Please let me know if this introduces new instabilities.
***************************************************************************

Backtrace:
[ 1] ./Core.so [0xb751778a]
[ 2] [0xffffe420]
[ 3] [0xb68ea00a]
Signal: SIGSEGV [segmentation fault]

Other games:
America’s Army is faster, but the colors are totally screwed up on many of the menu screens.

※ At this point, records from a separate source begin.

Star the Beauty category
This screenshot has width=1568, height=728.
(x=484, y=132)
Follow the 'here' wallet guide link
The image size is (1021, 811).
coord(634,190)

In another regression, Cube is now unplayably slow. Cube console output:

*********************************WARN_ONCE*********************************
File r300_ioctl.c function r300Clear line 555
CB_DPATH has been enabled.
Please let me know if this introduces new instabilities.
***************************************************************************
*********************************WARN_ONCE*********************************
File r300_render.c function r300Fallback line 793
fallback:ctx->Polygon.OffsetLine
***************************************************************************

Legends plays great with both 6.4.1 and CVS HEAD, as does Enemy Territory.

Summary:

6.4.1 HEAD
UT2004 Too slow Works
Doom3 Doesn’t start at all, screws up resolution Can’t begin first mission
UT2003 Works Works
Quake4 Doesn’t start at all, screws up resolution Works
Quake3 Works Works
America’s Army Too slow Faster, colors weird
Enemy Territory Works Works
Cube Works Too slow
Legends Works Works

Kudos to everyone working on the r300 driver. Keep up the good work!

Stereo OpenGL

I need to get stereo 3D going for work, because it’s very important to what we do. For us to move more workstations from old SGI IRIX boxes to new Linux once, it’s critical that stereo 3D work on them. As far as stereo 3D goes on Linux, a few options exist:

  • Use nvidia binary drivers
  • Use ati binary drivers
  • Go find patches against Radeon or Matrox drivers on some unspecified date, and either find that date of X release or forward port them

I started out with the third approach and a FireGL 8800, but I’ve gradually moved to the second approach because the third was too much work. Found a nice link to an SGI page on setting up fglrx (ATi’s binary drivers) for stereo 3D, FSAA, multiple monitors, and more. Got the 120hz mode working on the monitor, which is what we require for stereo (60hz for each eye, alternating). Next step is getting the drivers to recognize that stereo should be available, and making it available to Coot through GtkGLExt.

Exercise

So, like a lot of open-source developers, I’m a bit overweight. (The rest are all insanely skinny — there seems to be nobody in the middle.) A couple weeks ago, I got a treadmill from Costco for $1000 (on sale, regularly $1500). Then, two days ago, I bought the latest DDR game for Playstation 2 for $60, and another $25 for a second dance pad. Guess which one I spend more time on?

The reason we got DDR is some news story talked about how a video game fanatic and couch potato lost 70 pounds playing it. And it’s definitely addictive — I’m about a third of the way up the difficulty levels now, and it’s already insanely hard.